What is required> Nothing but the data below, returned exactly, should appear in the answer.

Data section>
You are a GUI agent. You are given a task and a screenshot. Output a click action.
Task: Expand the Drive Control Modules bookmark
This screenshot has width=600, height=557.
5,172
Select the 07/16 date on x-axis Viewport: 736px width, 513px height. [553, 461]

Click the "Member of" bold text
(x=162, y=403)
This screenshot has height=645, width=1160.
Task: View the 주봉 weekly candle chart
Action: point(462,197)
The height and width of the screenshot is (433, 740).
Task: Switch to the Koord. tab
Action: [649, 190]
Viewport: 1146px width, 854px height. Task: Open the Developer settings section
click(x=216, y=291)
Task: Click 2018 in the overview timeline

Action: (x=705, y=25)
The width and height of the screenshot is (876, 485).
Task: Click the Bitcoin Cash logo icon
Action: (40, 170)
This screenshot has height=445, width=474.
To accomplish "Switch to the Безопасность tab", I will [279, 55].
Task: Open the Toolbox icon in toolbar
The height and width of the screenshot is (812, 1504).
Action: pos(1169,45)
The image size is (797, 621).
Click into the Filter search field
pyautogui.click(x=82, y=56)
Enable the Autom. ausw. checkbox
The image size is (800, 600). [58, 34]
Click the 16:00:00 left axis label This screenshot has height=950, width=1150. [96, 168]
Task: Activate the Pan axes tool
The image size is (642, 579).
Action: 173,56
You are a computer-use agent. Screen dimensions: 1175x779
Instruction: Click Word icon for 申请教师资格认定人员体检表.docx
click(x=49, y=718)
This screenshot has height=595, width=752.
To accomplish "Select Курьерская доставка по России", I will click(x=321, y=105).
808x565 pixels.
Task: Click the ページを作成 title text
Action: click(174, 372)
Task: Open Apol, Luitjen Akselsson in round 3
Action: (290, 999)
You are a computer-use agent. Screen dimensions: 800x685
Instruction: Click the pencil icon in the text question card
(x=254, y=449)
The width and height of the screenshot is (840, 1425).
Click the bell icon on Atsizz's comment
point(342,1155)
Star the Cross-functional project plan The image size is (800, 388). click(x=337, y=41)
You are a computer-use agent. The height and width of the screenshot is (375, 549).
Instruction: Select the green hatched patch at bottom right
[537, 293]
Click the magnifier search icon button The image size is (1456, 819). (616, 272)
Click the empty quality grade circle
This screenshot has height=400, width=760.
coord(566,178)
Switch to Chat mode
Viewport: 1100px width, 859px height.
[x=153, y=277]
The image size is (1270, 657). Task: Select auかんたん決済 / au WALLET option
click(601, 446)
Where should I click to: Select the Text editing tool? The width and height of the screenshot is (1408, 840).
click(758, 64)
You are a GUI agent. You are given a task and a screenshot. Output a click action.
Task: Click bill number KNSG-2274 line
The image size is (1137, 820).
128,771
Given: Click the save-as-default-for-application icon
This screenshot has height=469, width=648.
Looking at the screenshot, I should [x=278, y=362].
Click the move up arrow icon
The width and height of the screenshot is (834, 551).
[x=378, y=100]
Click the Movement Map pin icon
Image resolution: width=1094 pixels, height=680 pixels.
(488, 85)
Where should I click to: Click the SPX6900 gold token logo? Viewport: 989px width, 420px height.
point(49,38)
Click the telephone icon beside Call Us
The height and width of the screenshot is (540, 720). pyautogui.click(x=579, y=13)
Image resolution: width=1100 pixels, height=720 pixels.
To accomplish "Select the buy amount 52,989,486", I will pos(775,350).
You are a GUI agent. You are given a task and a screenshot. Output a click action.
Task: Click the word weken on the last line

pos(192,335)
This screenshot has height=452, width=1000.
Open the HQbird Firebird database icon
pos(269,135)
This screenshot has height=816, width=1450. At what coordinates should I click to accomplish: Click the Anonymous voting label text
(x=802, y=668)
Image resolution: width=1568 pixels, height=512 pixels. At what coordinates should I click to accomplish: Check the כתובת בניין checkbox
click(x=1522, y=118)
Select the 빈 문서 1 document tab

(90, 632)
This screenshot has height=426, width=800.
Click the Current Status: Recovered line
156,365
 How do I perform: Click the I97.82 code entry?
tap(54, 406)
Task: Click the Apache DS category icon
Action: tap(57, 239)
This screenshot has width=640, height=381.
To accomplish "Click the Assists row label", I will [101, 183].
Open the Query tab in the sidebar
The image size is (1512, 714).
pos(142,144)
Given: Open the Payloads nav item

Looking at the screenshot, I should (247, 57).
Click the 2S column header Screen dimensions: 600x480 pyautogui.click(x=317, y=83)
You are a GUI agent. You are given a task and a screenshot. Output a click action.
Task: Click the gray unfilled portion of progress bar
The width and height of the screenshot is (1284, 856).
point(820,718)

Exercise response>
You are a GUI agent. You are given a task and a screenshot. Output a click action.
Task: Expand the Drive Control Modules bookmark
This screenshot has width=600, height=557.
5,172
Select the 07/16 date on x-axis Viewport: 736px width, 513px height. [553, 461]

Click the "Member of" bold text
(x=162, y=403)
This screenshot has height=645, width=1160.
Task: View the 주봉 weekly candle chart
Action: point(462,197)
The height and width of the screenshot is (433, 740).
Task: Switch to the Koord. tab
Action: [649, 190]
Viewport: 1146px width, 854px height. Task: Open the Developer settings section
click(x=216, y=291)
Task: Click 2018 in the overview timeline

Action: (x=705, y=25)
The width and height of the screenshot is (876, 485).
Task: Click the Bitcoin Cash logo icon
Action: (40, 170)
This screenshot has height=445, width=474.
To accomplish "Switch to the Безопасность tab", I will [279, 55].
Task: Open the Toolbox icon in toolbar
The height and width of the screenshot is (812, 1504).
Action: pos(1169,45)
The image size is (797, 621).
Click into the Filter search field
pyautogui.click(x=82, y=56)
Enable the Autom. ausw. checkbox
The image size is (800, 600). [58, 34]
Click the 16:00:00 left axis label This screenshot has height=950, width=1150. [96, 168]
Task: Activate the Pan axes tool
The image size is (642, 579).
Action: 173,56
You are a computer-use agent. Screen dimensions: 1175x779
Instruction: Click Word icon for 申请教师资格认定人员体检表.docx
click(x=49, y=718)
This screenshot has height=595, width=752.
To accomplish "Select Курьерская доставка по России", I will click(x=321, y=105).
808x565 pixels.
Task: Click the ページを作成 title text
Action: click(174, 372)
Task: Open Apol, Luitjen Akselsson in round 3
Action: (290, 999)
You are a computer-use agent. Screen dimensions: 800x685
Instruction: Click the pencil icon in the text question card
(x=254, y=449)
The width and height of the screenshot is (840, 1425).
Click the bell icon on Atsizz's comment
point(342,1155)
Star the Cross-functional project plan The image size is (800, 388). click(x=337, y=41)
You are a computer-use agent. The height and width of the screenshot is (375, 549).
Instruction: Select the green hatched patch at bottom right
[537, 293]
Click the magnifier search icon button The image size is (1456, 819). (616, 272)
Click the empty quality grade circle
This screenshot has height=400, width=760.
coord(566,178)
Switch to Chat mode
Viewport: 1100px width, 859px height.
[x=153, y=277]
The image size is (1270, 657). Task: Select auかんたん決済 / au WALLET option
click(601, 446)
Where should I click to: Select the Text editing tool? The width and height of the screenshot is (1408, 840).
click(758, 64)
You are a GUI agent. You are given a task and a screenshot. Output a click action.
Task: Click bill number KNSG-2274 line
The image size is (1137, 820).
128,771
Given: Click the save-as-default-for-application icon
This screenshot has height=469, width=648.
Looking at the screenshot, I should [x=278, y=362].
Click the move up arrow icon
The width and height of the screenshot is (834, 551).
[x=378, y=100]
Click the Movement Map pin icon
Image resolution: width=1094 pixels, height=680 pixels.
(488, 85)
Where should I click to: Click the SPX6900 gold token logo? Viewport: 989px width, 420px height.
point(49,38)
Click the telephone icon beside Call Us
The height and width of the screenshot is (540, 720). pyautogui.click(x=579, y=13)
Image resolution: width=1100 pixels, height=720 pixels.
To accomplish "Select the buy amount 52,989,486", I will pos(775,350).
You are a GUI agent. You are given a task and a screenshot. Output a click action.
Task: Click the word weken on the last line

pos(192,335)
This screenshot has height=452, width=1000.
Open the HQbird Firebird database icon
pos(269,135)
This screenshot has height=816, width=1450. At what coordinates should I click to accomplish: Click the Anonymous voting label text
(x=802, y=668)
Image resolution: width=1568 pixels, height=512 pixels. At what coordinates should I click to accomplish: Check the כתובת בניין checkbox
click(x=1522, y=118)
Select the 빈 문서 1 document tab

(90, 632)
This screenshot has height=426, width=800.
Click the Current Status: Recovered line
156,365
 How do I perform: Click the I97.82 code entry?
tap(54, 406)
Task: Click the Apache DS category icon
Action: tap(57, 239)
This screenshot has width=640, height=381.
To accomplish "Click the Assists row label", I will [101, 183].
Open the Query tab in the sidebar
The image size is (1512, 714).
pos(142,144)
Given: Open the Payloads nav item

Looking at the screenshot, I should (247, 57).
Click the 2S column header Screen dimensions: 600x480 pyautogui.click(x=317, y=83)
You are a GUI agent. You are given a task and a screenshot. Output a click action.
Task: Click the gray unfilled portion of progress bar
The width and height of the screenshot is (1284, 856).
point(820,718)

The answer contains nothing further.